Kelsey McCarson, a commentator on combat sports, agrees Paul “is a celebrity entertainer who has tons of fans because he creates content people want to see. And so, boxing’s version of a Kardashian attracts admirers as well as viewers, like college student Sivuse Mbingo, who says, “I have seen his [Paul’s] videos since the days of Vine and there’s something deeply satisfying about the possibility of seeing his face punched in. Unfortunately, that hasn’t happened... yet.”
But apart from Paul’s unquestionable ka-ching-raising capability, is the former Disney actor a liver shot to boxing?
Over the years, many Richie Riches and celebs have tried their hand at being tough guys. I can’t help but speculate that people like the Paul brothers and 38-year-old “Billionaire Boxer” Joe Fournier (9-0) fear their riches—or in the Paul brothers’ case, Disney and influencer background—have made people perceive them as soft. For them, boxing is a form of psychotherapy, a chance to acquire that universally desired red badge of courage. However, if these Bentley-driving wannabe boxers really wanted to see whether or not they have a fighter’s heart and a modicum of skill, they would be upping their level of opponents. They would be taking the risk of trading punches with opponents who have at least earned the ring version of their high school diploma.
For folks who don’t feel any reverence for the sweet science, I can understand the joy of watching their YouTube hero under the klieg lights with Snoop Dogg brattling round-by-round analysis.
On the other hand, those of us who bow before the pantheon of warriors such as Ali, Frazier, Holmes, and the late Marvin Hagler, find it appalling to see pugilistic poseurs snatching their immense payouts and attention. For the boxing faithful, the lionization of Jake Paul is akin to watching a mediocre pickup basketball team outstrip the appeal of NBA champs.

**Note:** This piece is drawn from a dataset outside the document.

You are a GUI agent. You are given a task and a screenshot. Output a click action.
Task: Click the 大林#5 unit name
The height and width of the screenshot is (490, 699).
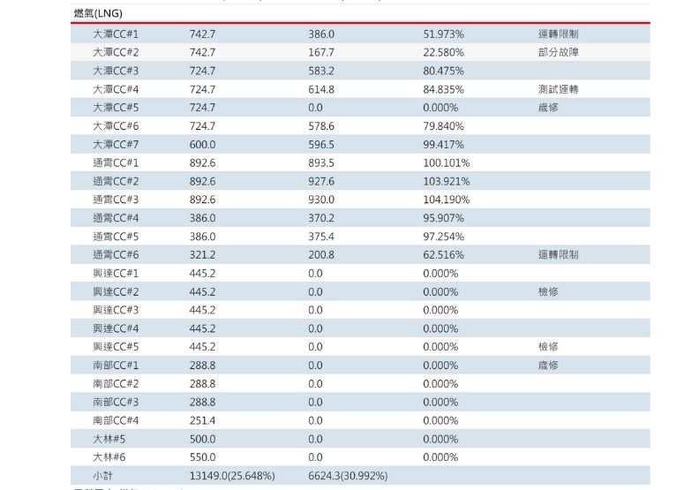109,439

Charles Farrell, a veteran boxing manager and the award-winning boxing writer of the forthcoming (Low)life: A Memoir of Jazz, Fight-Fixing, and the Mob, has defended fixing fights on the grounds that boxing is basically entertainment and as a manager your primary responsibility is the physical and financial well-being of your fighters. Nevertheless, this same quintessentially pragmatic boxing manager confesses:
I’ve never been more embarrassed to be associated with boxing than when watching the pantomime starring Jake Paul. Every aspect of the card was built around devaluing any hard-won knowledge or expertise that goes into being a good fighter… To date, this is the lowest point boxing has ever fallen to: boxing pitched to self-absorbed children.